Among the lines below, keep only those from the one containing "Click the Sprite name input field" through the one containing "830x568 pixels.", and reproduce them exactly.

##### The records

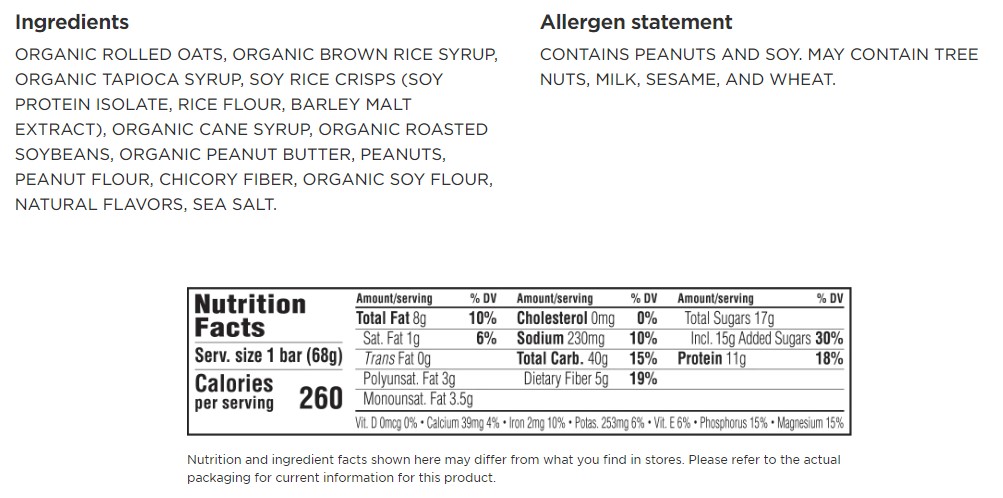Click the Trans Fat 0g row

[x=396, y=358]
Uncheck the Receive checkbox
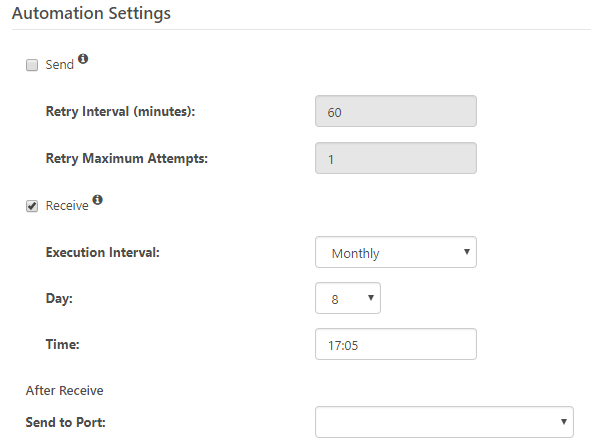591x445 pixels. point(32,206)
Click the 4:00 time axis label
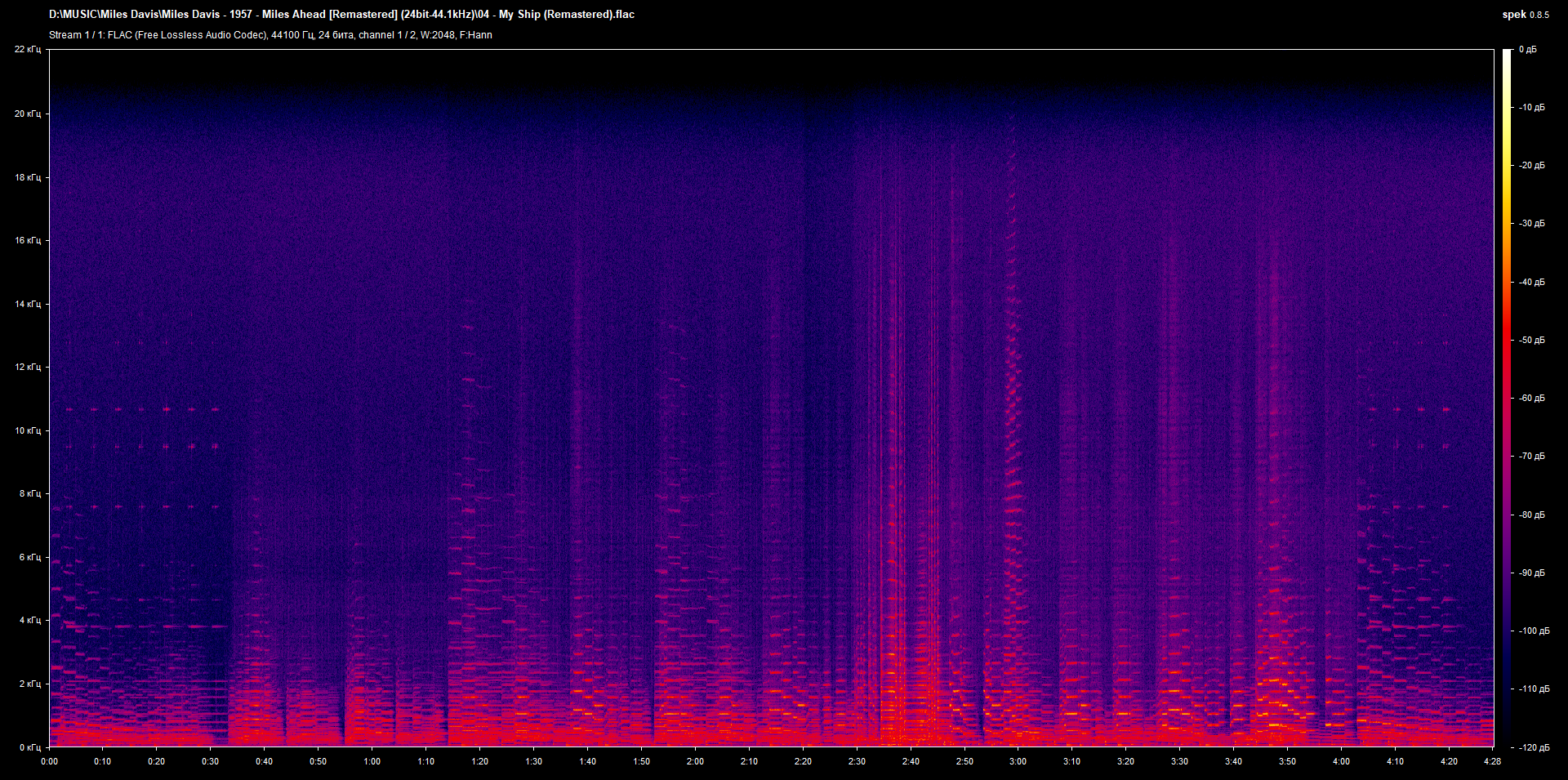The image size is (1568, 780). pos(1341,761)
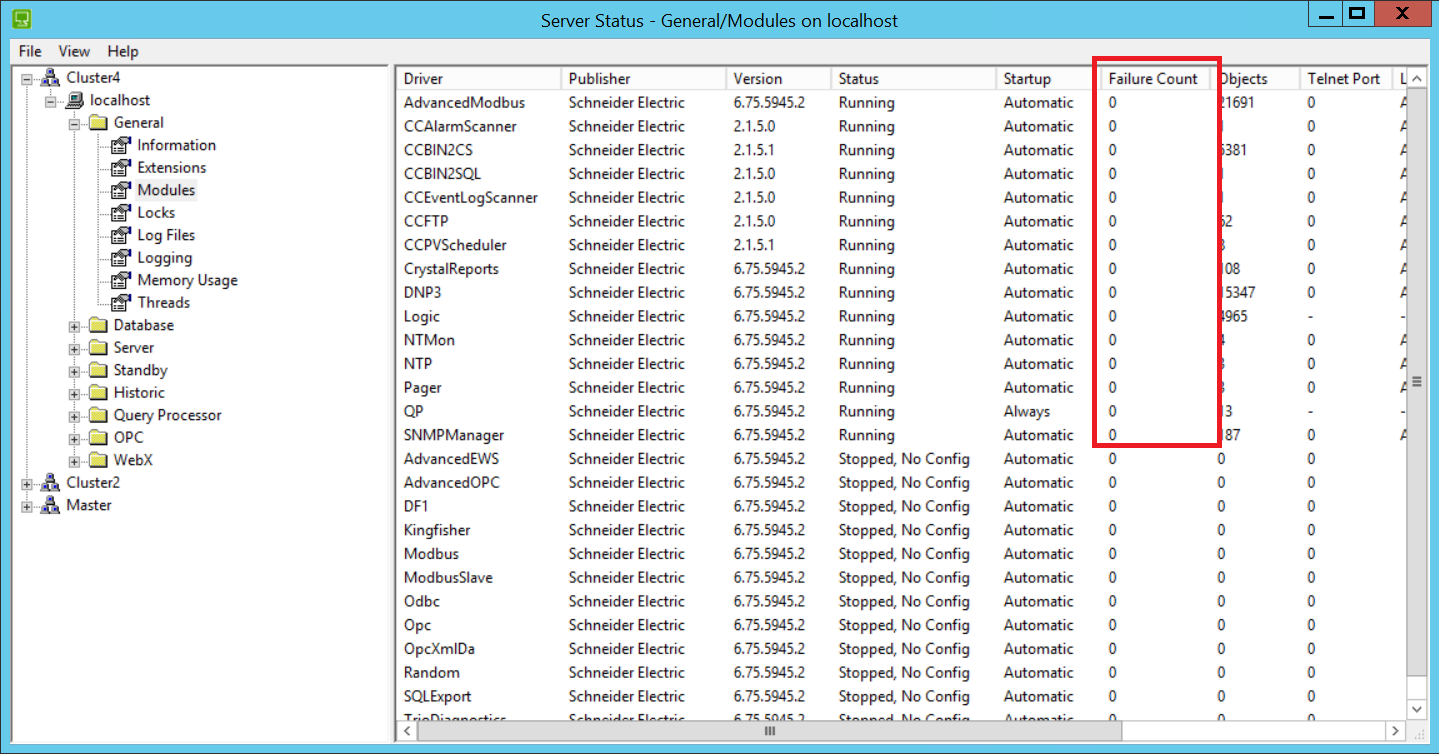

##########
##### The records

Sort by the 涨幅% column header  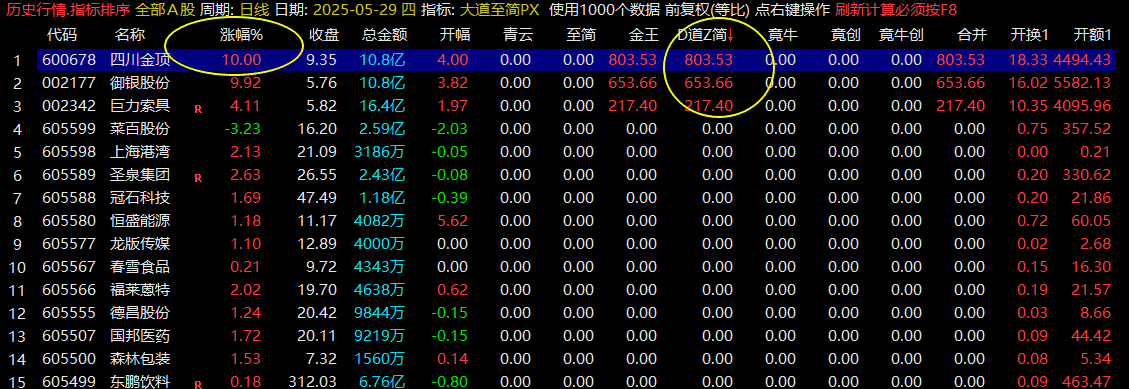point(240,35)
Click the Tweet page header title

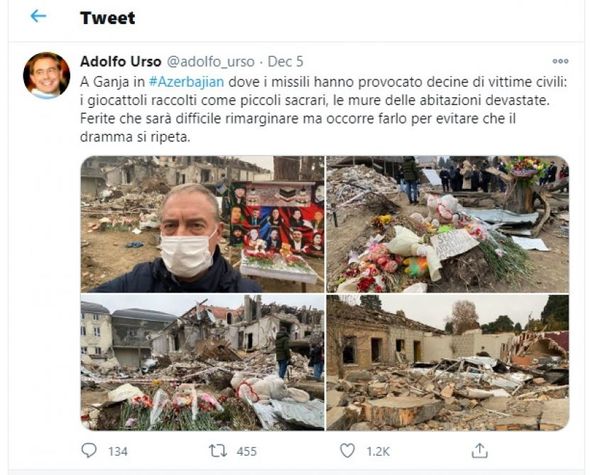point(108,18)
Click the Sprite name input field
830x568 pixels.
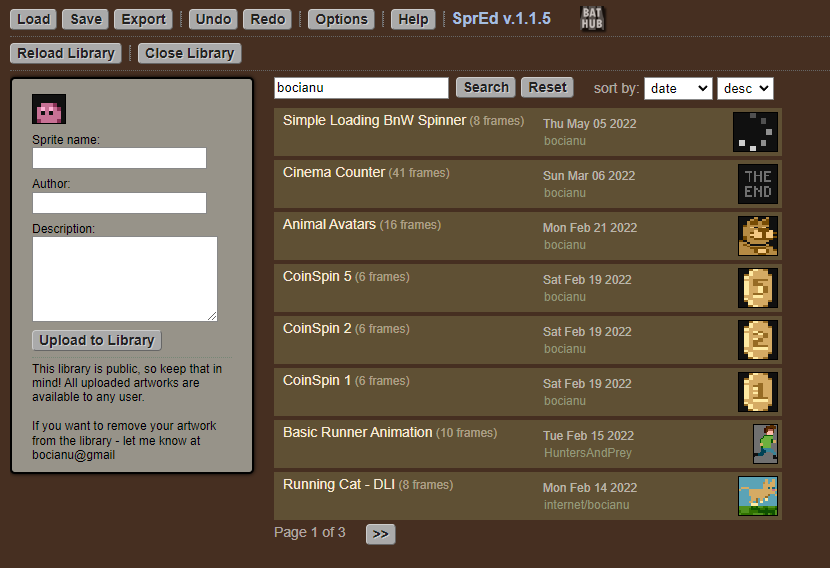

##########

*Reply to the task*
Click the Sprite name input field
830x568 pixels.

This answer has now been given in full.